Scores are a little harder to interpret, but vg's default match bonus is 1 per base, and the mismatch penalty is 4 per base. Because short read sequencing tends to be pretty accurate, most reads get a score that's similar to the read length. It looks like you have 150 bp reads. Your median read has score ~120, which would imply ~6 mismatches. That comes to a 4% combined error+polymorphism rate, which is high.

For the terminology:

• Alignments: The total number of read records, which can be primary, secondary, or unaligned
• Aligned: The number of these that are not unaligned
• Properly paired: The distance and orientation between the two alignments in a read pair is what we expect based on the fragment length distribution

The stats from your other GAM seem much closer to typical expectations, which suggests that the problem probably isn't the graph. Maybe it would be worth doing some sequencing QC?

[evcurran]

OK, that's really helpful information, thank you!

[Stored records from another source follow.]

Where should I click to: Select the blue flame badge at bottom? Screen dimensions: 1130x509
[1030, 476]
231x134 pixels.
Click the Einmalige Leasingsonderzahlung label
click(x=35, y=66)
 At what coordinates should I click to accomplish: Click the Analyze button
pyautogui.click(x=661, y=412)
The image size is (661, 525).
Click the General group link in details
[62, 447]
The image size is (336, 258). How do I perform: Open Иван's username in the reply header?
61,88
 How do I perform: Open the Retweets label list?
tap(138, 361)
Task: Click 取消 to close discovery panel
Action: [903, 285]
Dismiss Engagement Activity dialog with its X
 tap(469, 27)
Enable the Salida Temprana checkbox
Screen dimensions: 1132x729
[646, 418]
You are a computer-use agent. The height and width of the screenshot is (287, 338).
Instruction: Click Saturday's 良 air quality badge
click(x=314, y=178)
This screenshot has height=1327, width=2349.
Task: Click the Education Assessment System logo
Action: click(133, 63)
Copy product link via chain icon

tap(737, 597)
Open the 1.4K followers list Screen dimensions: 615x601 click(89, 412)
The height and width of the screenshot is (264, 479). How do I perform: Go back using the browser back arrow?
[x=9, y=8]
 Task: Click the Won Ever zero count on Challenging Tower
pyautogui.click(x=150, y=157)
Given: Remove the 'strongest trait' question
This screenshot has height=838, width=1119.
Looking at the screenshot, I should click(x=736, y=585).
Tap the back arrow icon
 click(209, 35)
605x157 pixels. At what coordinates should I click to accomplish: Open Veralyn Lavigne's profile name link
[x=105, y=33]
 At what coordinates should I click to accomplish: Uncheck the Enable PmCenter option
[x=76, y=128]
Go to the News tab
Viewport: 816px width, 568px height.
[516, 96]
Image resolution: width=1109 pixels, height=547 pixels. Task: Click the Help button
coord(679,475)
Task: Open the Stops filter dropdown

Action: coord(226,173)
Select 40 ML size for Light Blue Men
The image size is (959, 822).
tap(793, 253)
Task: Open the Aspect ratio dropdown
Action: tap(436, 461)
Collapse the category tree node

Is it possible that it's the quality of the short reads that I'm trying to align that was making the jobs so slow/stop running, or could that be a separate issue?

Thanks!

[jeizenga]

Could be possible. I generally wouldn't expect the slow-down to be dramatic. However, I did notice that the higher-error reads you showed before had about half the speed as the lower-error reads. Another thing to check is whether the file size of the output is growing over time. If not, that would suggest that it's hanging, or perhaps completely bogged down with a small number of reads. If it is growing, that would look more like an overall speed issue.